EXERCISE PROMPT: Because only the text is wanted, repeat the records below exactly and omit the pictures.

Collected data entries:
=== Begin Enclosure ===

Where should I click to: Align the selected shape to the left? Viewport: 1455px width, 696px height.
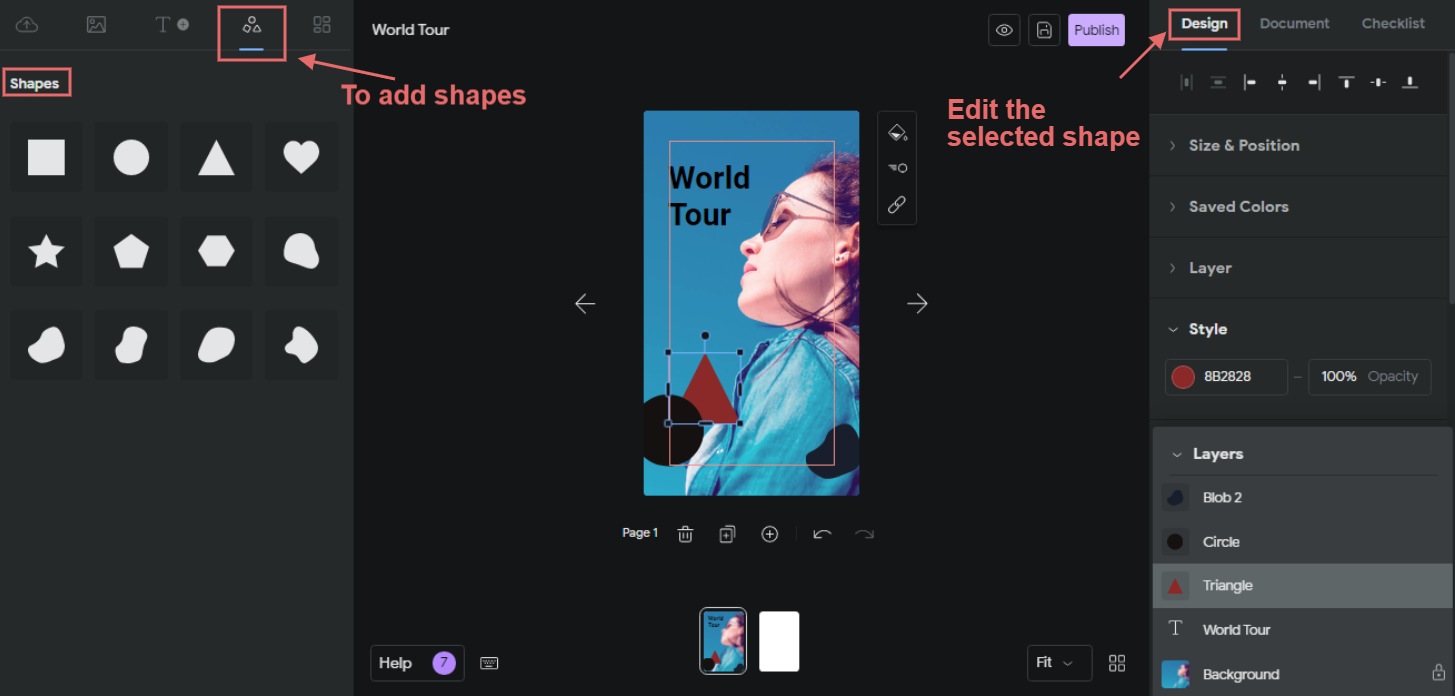[1249, 82]
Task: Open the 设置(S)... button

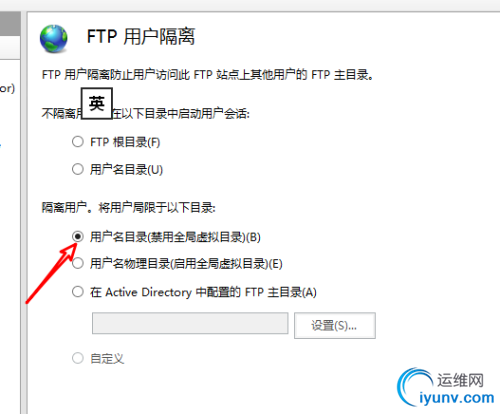Action: tap(335, 325)
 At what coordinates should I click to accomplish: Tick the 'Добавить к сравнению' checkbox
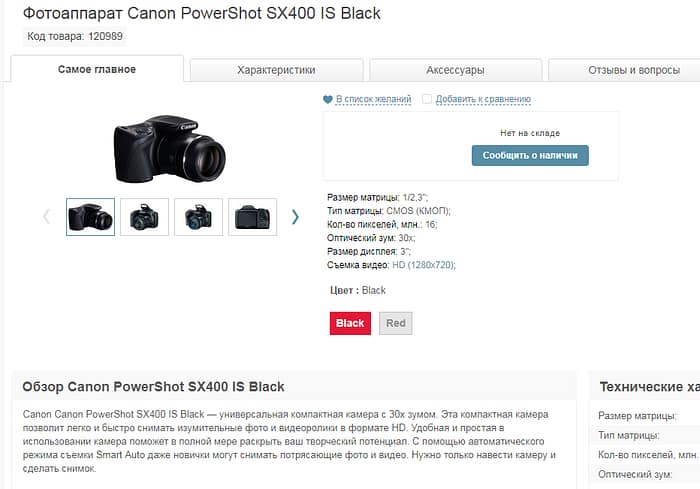(x=427, y=99)
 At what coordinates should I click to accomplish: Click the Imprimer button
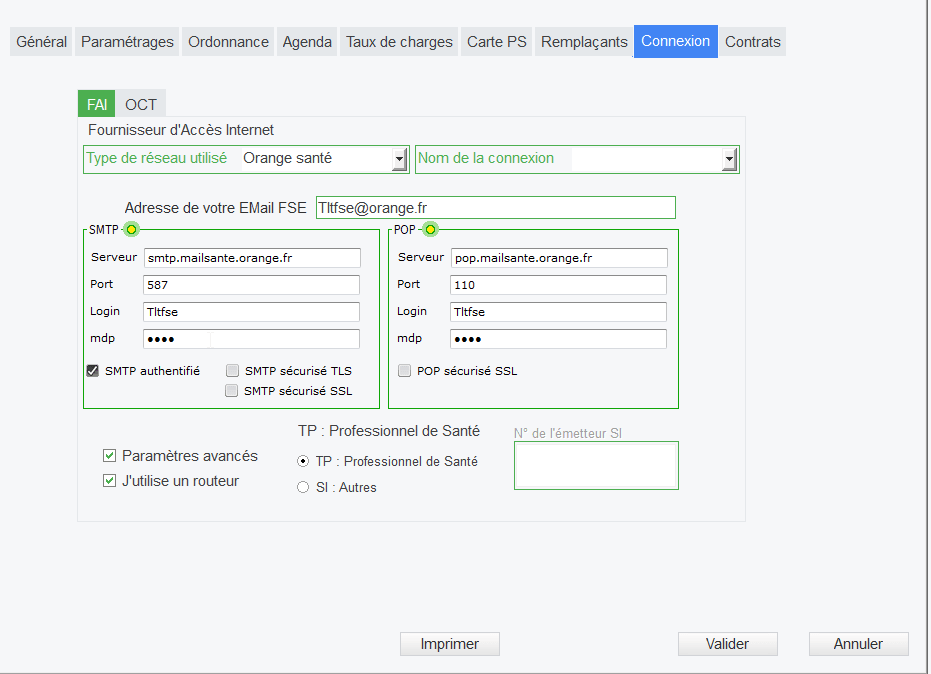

=== End Enclosure ===

ANSWER BOX:
Where should I click to: Align the selected shape to the left? Viewport: 1455px width, 696px height.
[1249, 82]
Task: Open the 设置(S)... button

Action: tap(335, 325)
 At what coordinates should I click to accomplish: Tick the 'Добавить к сравнению' checkbox
(x=427, y=99)
 At what coordinates should I click to accomplish: Click the Imprimer button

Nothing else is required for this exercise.